The Campaign Spot

Stale Tricks from an Overconfident Magician

From the Tuesday edition of the Morning Jolt:

Breaking: Obama Declares Nothing Is Ever His Fault, Especially the Debt Since 2009

Obama’s press conferences, rare as they are, are going to be even more unbearable in the second term.

It’s not like his rhetorical sleight-of-hand is all that complicated, and at this point, it feels like watching a magician perform very predictable and boring tricks. He insists that whatever he wants at that moment is “sensible” and insists that any cuts, of any program, be they discretionary spending or entitlement programs, fail to represent a “balanced approach” and “balancing the budget on the backs of the most vulnerable.” The spending he wants is always characterized as “investments we need to make.”

He says he’s open to “making modest adjustments to programs like Medicare to protect them for future generations” without going into much detail about what they are; usually they amount to declaring the federal government will pay doctors less and hoping those doctors don’t stop seeing Medicare patients, the way the Mayo Clinic did. Less than a month after getting the income-tax increases he started demanding the moment the GOP took over the House of Representatives, he’s at it again, declaring, “We need more revenue, through tax reform, by closing loopholes in our tax code for the wealthiest Americans.” He still complains about “a multimillionaire investor can pay less in tax rates than a secretary” and “tax breaks for the wealthiest Americans” as if nothing had changed on January 1.

Four years into his presidency, the problem is not of his making; he spoke about “spending that Congress has already committed to” and “debate with this Congress about whether or not they should pay the bills they’ve already racked up” as if he had nothing to do with the rate of federal spending since January 20, 2009.

Bruce McQuain:

The more I see politics of today the more I think George Orwell simply listed by about 30 years. Imagine a politician a few decades ago trying to make this argument and then calling the other guy’s argument “absurd”.

“While I’m willing to compromise and find common ground over how to reduce our deficit, America cannot afford another debate with this Congress over how to pay the bills they’ve already racked up,” Obama said in the East Room of the White House at what aides have billed as the final news conference of his first term. “To even entertain the idea of this happening, of America not paying its bills, is irresponsible. It’s absurd.”

But the problem is, thanks to both Congress and this administration, we are not paying our bills. We’re borrowing money that we don’t have and have been spending it.

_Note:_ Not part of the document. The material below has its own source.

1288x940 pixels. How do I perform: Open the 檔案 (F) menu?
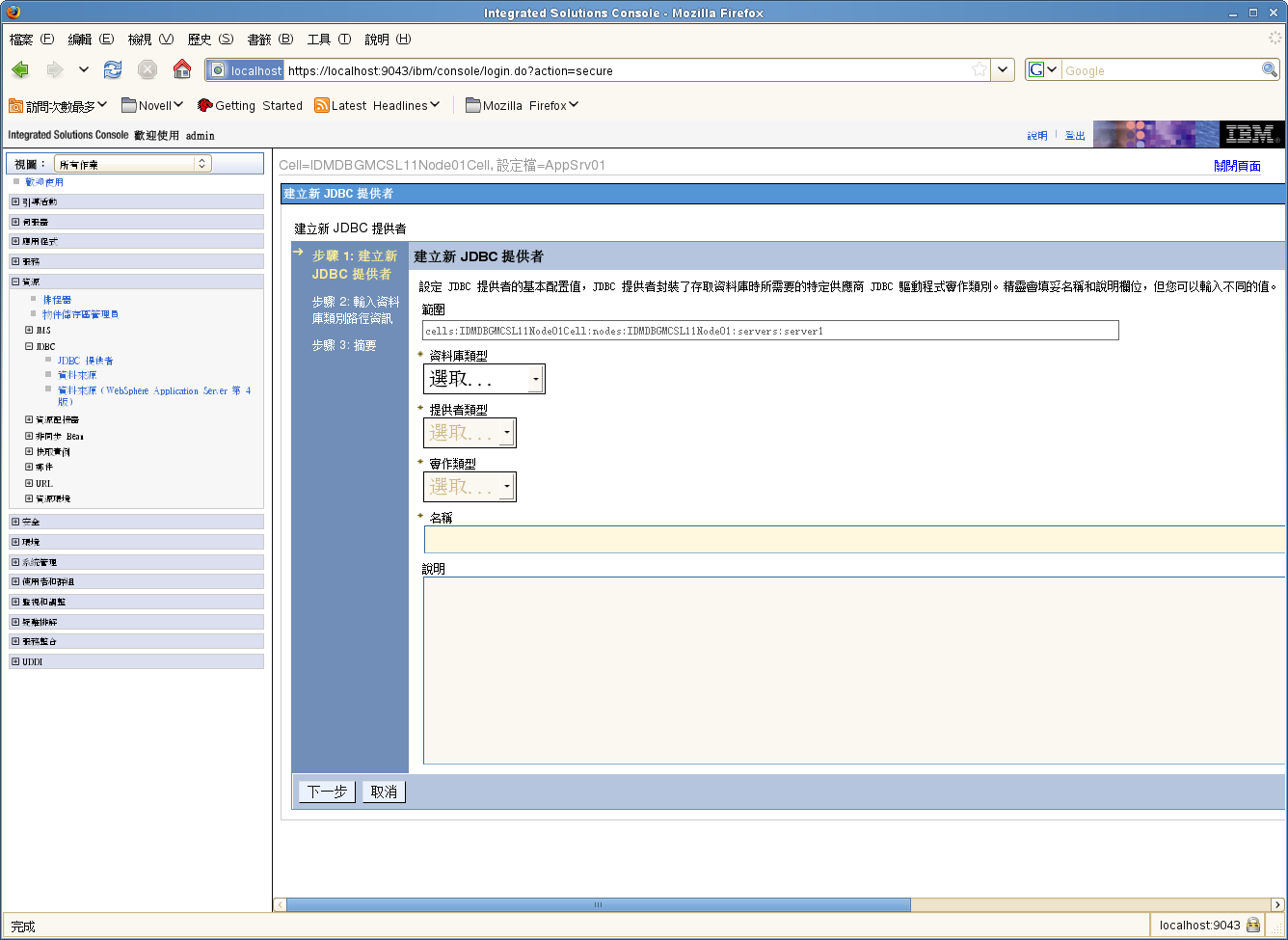tap(32, 39)
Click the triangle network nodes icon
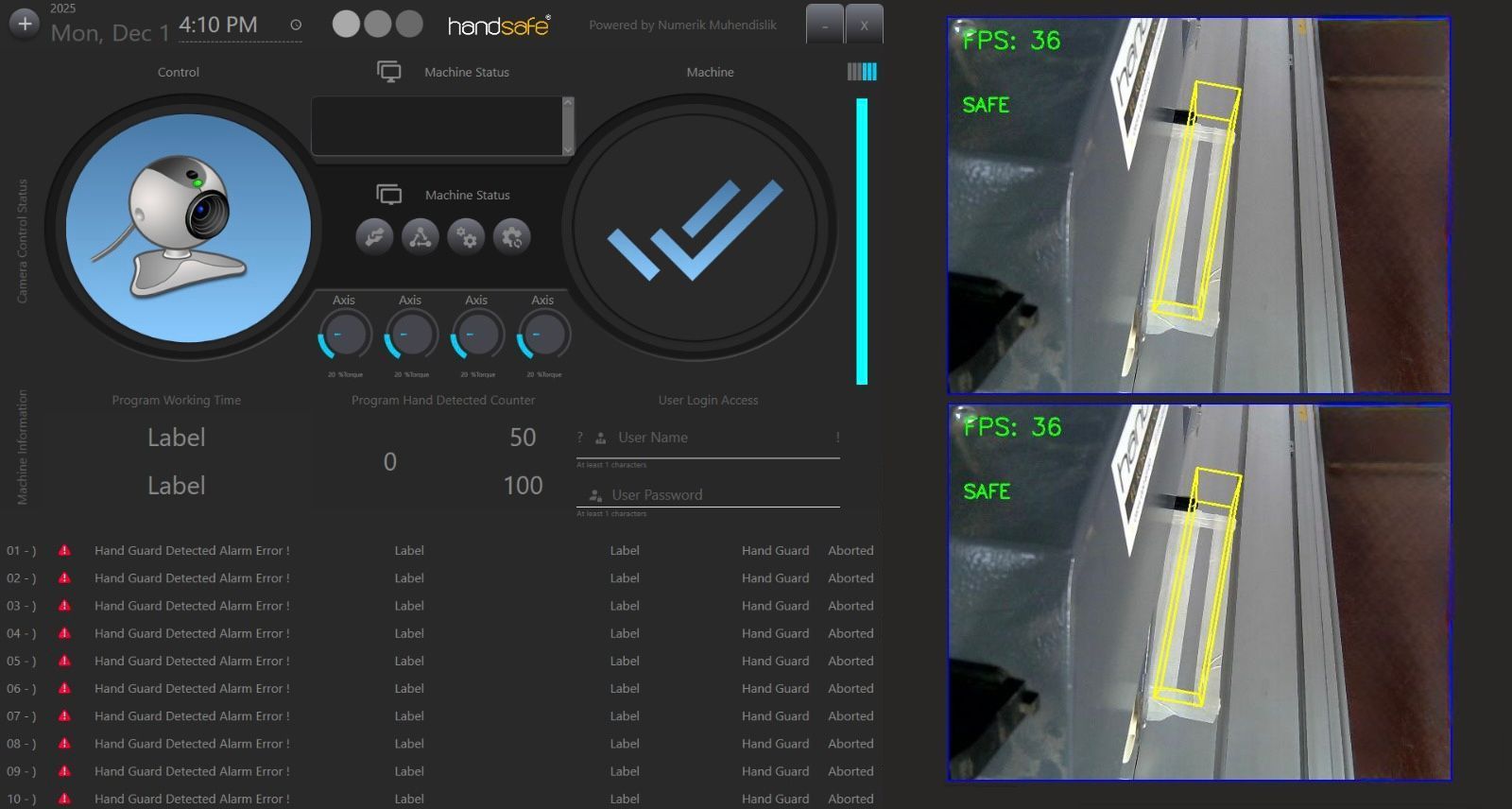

I find it ironic, that the president who has run up the largest deficit in history is talking about being irresponsible.

Conn Carroll:

As this American Action Forum table going back to 1993 shows, the debt limit is almost always raised in the context of some other deficit reduction/budget process legislation. No one likes to sign off on borrowing more money without getting at least some measure of fiscal responsibility in return. In 2010, for example, Blue Dog Democrats forced then-Speaker Nancy Pelosi to pass PAYGO rules in exchange for their votes to raise the debt limit. Demanding a price for a debt limit hike vote is absolutely business as normal in Washington.

Which is why it is virtually guaranteed that Speaker John Boehner will get at least something in return for moving a debt hike through the House.

Paul Mirengoff:

Plainly, Obama cannot reconcile his votes as a Senator with his present position that the debt ceiling must be raised no matter what. Instead, he creates a straw man — the notion that the Republicans won’t raise the debt ceiling unless they get “100 percent” of what they want.

To my knowledge, that is not the Republicans position. In any case, Obama has made an argument only for not giving Republicans 100 percent of what they want, not for refusing to negotiate.

The president’s apparent confidence that he’s holding a winning hand politically may be justified. But given the public’s desire (abstract though it is) for debt reduction and given Obama’s votes on this issue as Senator, it’s also possible that he is over-confident.

Sometimes it feels like Obama is dodging questions from the press. Then every few months we watch him filibuster and get persnickety about having any of his positions challenged, and then we wonder why we wanted to see more of this.

This morning, the editors of NR declare:

The House should pass a bill to redefine the debt limit so that it constrains primary spending but not debt service. Under this reform, a Treasury that had hit the statutory borrowing limit could continue to borrow what it needed exclusively for paying interest on the national debt and to roll over existing debt obligations, but it could not borrow for any other government spending until the limit had been increased. This would take default entirely off the table.”